第11話 奏でよう
――私には、音楽がある――
母の夏海も、お祖父さんも
私の音楽への道を応援してくれていたのを思い出し、はっとした。
優花の強さと優しさが、愛に力を与えてくれた。
世間の人たちの中には
「そんな事言われたくらいで人が変われるはずがない」とか
「所詮、その程度の哀しみだったんだ」とか言って、
愛の心の傷に塩を塗りたくってくる輩もいるが
そんな雑音は気にしない事にした。
愛や優花の心は、可視化できないから軽んじられる。
闘うのは自分だ。立ち上がるのも自分だ。
この震災で、私のような人が沢山できた。
同じ痛みを知るものとして、力になる音楽を届けたい…
愛は、優花の手を握りしめた。
「まだ正直言うと、笑うのはしんどい。
突然、心に闇ができて何もかも放り投げたくなる時もある。
でも、生きていく。
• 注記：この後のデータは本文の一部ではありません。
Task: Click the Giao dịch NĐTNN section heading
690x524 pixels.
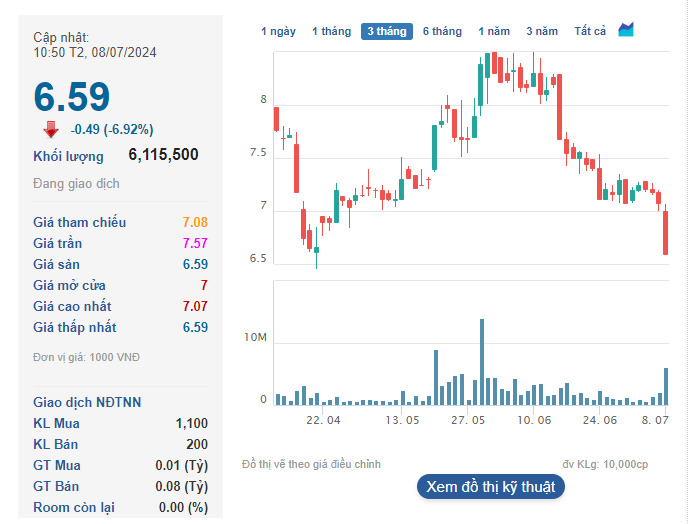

……ありがとう、優花」
…………
千賀子は心配していた。
普段通りに振る舞おうとする愛が時折見せる
無表情な顔つきをみていたからだ。
夫の時男も感じていたらしく、千賀子と二人きりの時
「愛ちゃん、かなり無理しているな。
せめて、父親の悟さんだけでも見つかると良いのだけれどな」
と、そう話していたのだが、
今日帰宅すると、愛は久しぶりに笑顔で迎えてくれた。
三人で食卓を囲むと、愛が
「私、音楽で何かしたいなって思うの。
きっと、天国にいるお母さんもおじいちゃんも
私が泣いてばかりいるのを望んでいないだろうから。
叔父さん、叔母さん、力になってください」
真剣な顔つきで、語り掛けてきた。
時男は、その言葉を聞くと
「いつでも応援しているから、思い切りやり抜くといい。
愛ちゃんの事をお母さんたちも護っているとおもうよ」
と愛に優しく言った。
――愛ちゃん…強くなったね
きっとあなたのその姿を天国からお母さんたちがみて
泣いていると思うわ――
「愛ちゃん、私のピアノ、古いけれど使ってね」
「叔母さん、ありがとう」
愛が再び歩み出す……
…………
学校の文化祭を目指して、曲を作ろう。
愛と優花はそう決めた。
作曲とピアノは賞を取ったことのある優花が担当し、
歌詞をボーカルを愛がすることになった。
海は今でも憎い。
だけれど、心に浮かんでくるのは海での想い出ばかりだった。
――思い出すのも辛いのに、辿り着くのは海の事ばかり。
お母さんの笑顔も何もかも、背中には海が映ってたんだよね――
愛は、母との思い出を辿りながら
慣れないけれど作詞をした。
一番最初に浮かんだ言葉は
『ありがとう』だった
ありがとう
優しくつないだその手の温かさ
いつもどんなときも忘れない
ありがとう
海の色に染まる貴女の微笑み
離れた今でも私の支えになる
泡沫~あぶく~の中に言葉を託せるのなら
あなたは何と遺したのだろ
私の名を呼んでくれますか
私の元へ流してくれますか
………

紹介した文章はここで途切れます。